* Prompt *
Starting at the line below holding "Task: Reply to the 不老男神 comment" and stopping at the line holding "The height and", print every line exactly, both ends included, and leave the rest out.

* Stored data *
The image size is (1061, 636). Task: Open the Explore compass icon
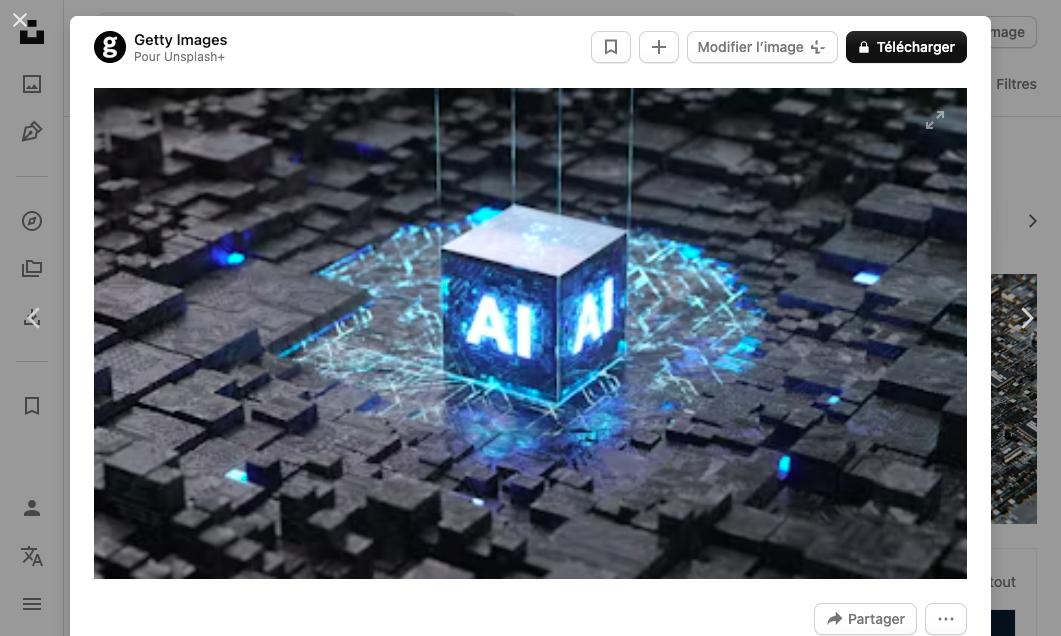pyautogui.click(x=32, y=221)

...

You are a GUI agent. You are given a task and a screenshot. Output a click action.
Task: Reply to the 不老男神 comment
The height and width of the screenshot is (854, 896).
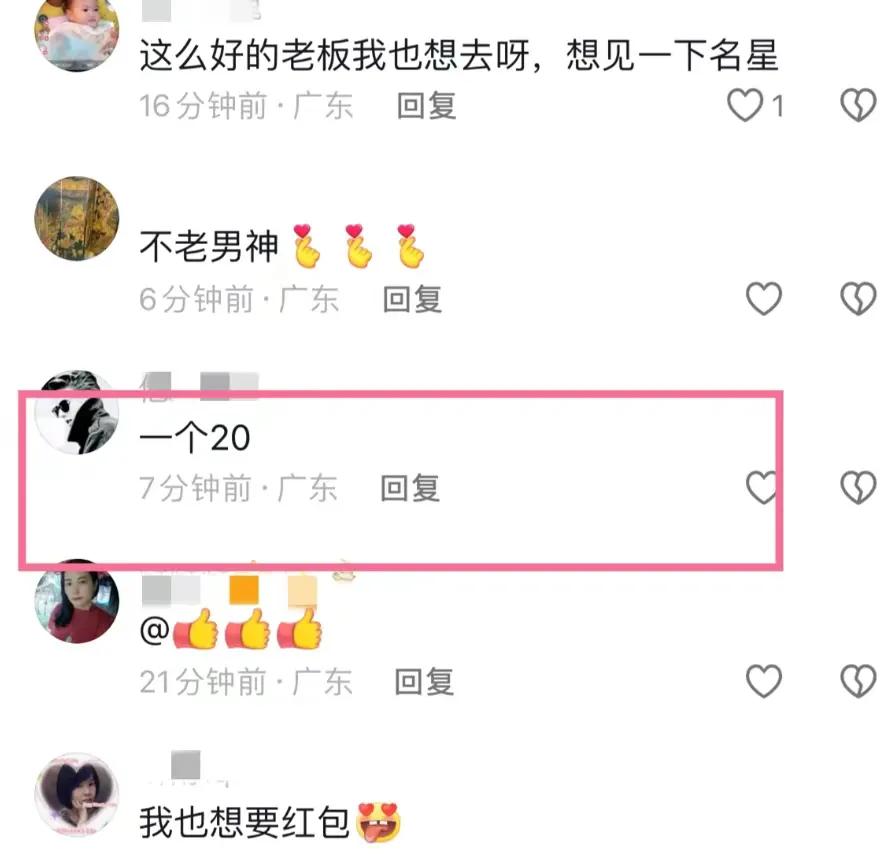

* Exercise result *
Task: Reply to the 不老男神 comment
The height and width of the screenshot is (854, 896).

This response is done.